Link to Pubmed [PMID] – 25583169
J. Infect. Dis. 2015 Jul;212(1):44-56
Early on in human immunodeficiency virus (HIV) type 1 infection, gut T-helper (Th) 17 cells are massively depleted leading eventually to compromised intestinal barrier function and excessive immune activation. In contrast, the functional Th17 cell compartment of the gut is well-maintained in nonpathogenic simian immunodeficiency virus infection as well as HIV-1 long-term nonprogressors.

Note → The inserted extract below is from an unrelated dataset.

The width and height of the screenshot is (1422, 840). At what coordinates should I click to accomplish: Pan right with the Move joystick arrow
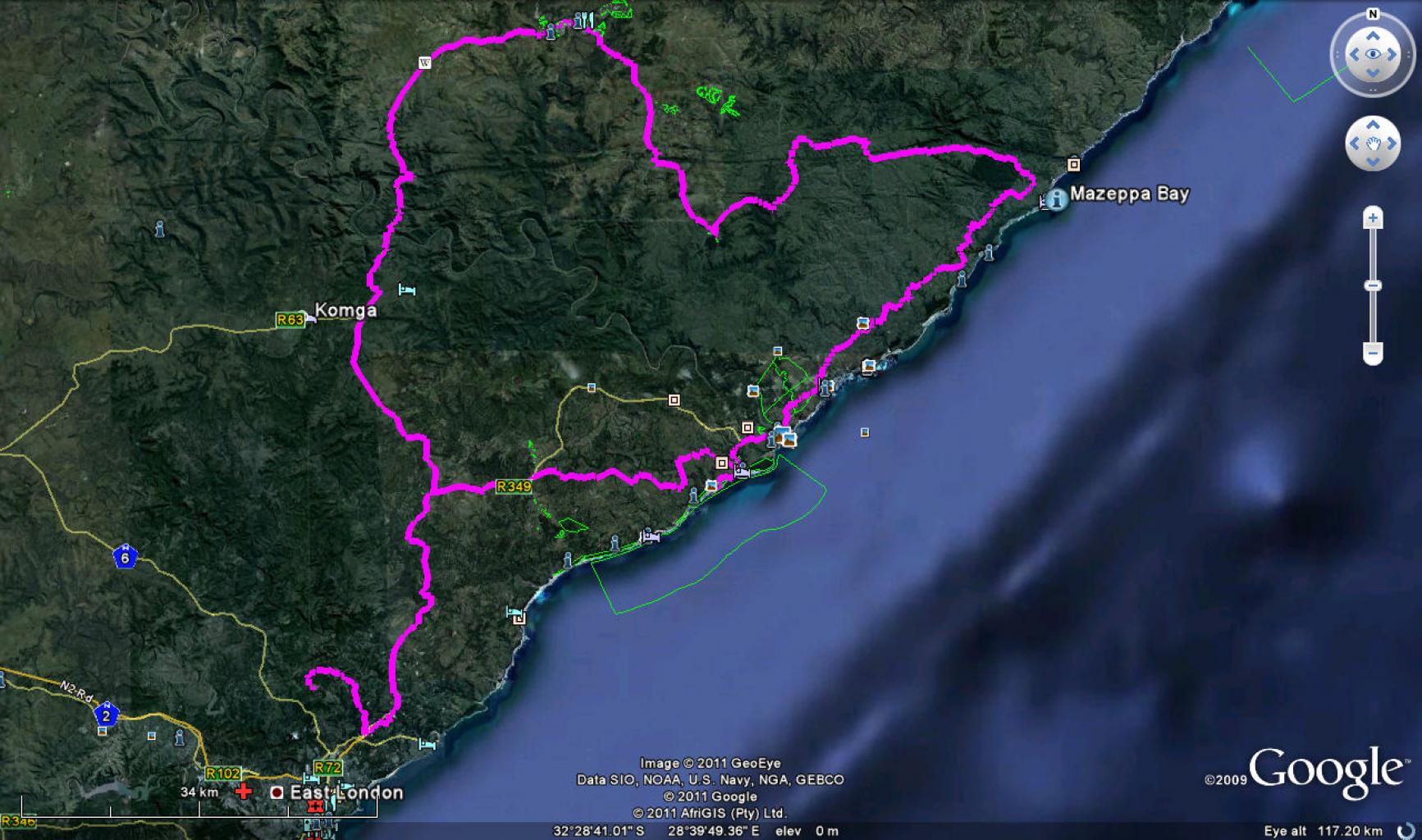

Here, we show that dendritic cells (DCs) loaded with HIV-1 bearing high surface complement levels after incubation in plasma from HIV-infected individuals secreted significantly higher concentrations of Th17-polarizing cytokines than DCs exposed to nonopsonized HIV-1. The enhanced Th17-polarizing capacity of in vitro-generated and BDCA-1(+) DCs directly isolated from blood was linked to activation of ERK. In addition, C3a produced from DCs exposed to complement-opsonized HIV was associated with the higher Th17 polarization. Our in vitro and ex vivo data, therefore, indicate that complement opsonization of HIV-1 strengthens DC-mediated antiviral immune functions by simultaneously triggering Th17 expansion and intrinsic C3 formation via DC activation.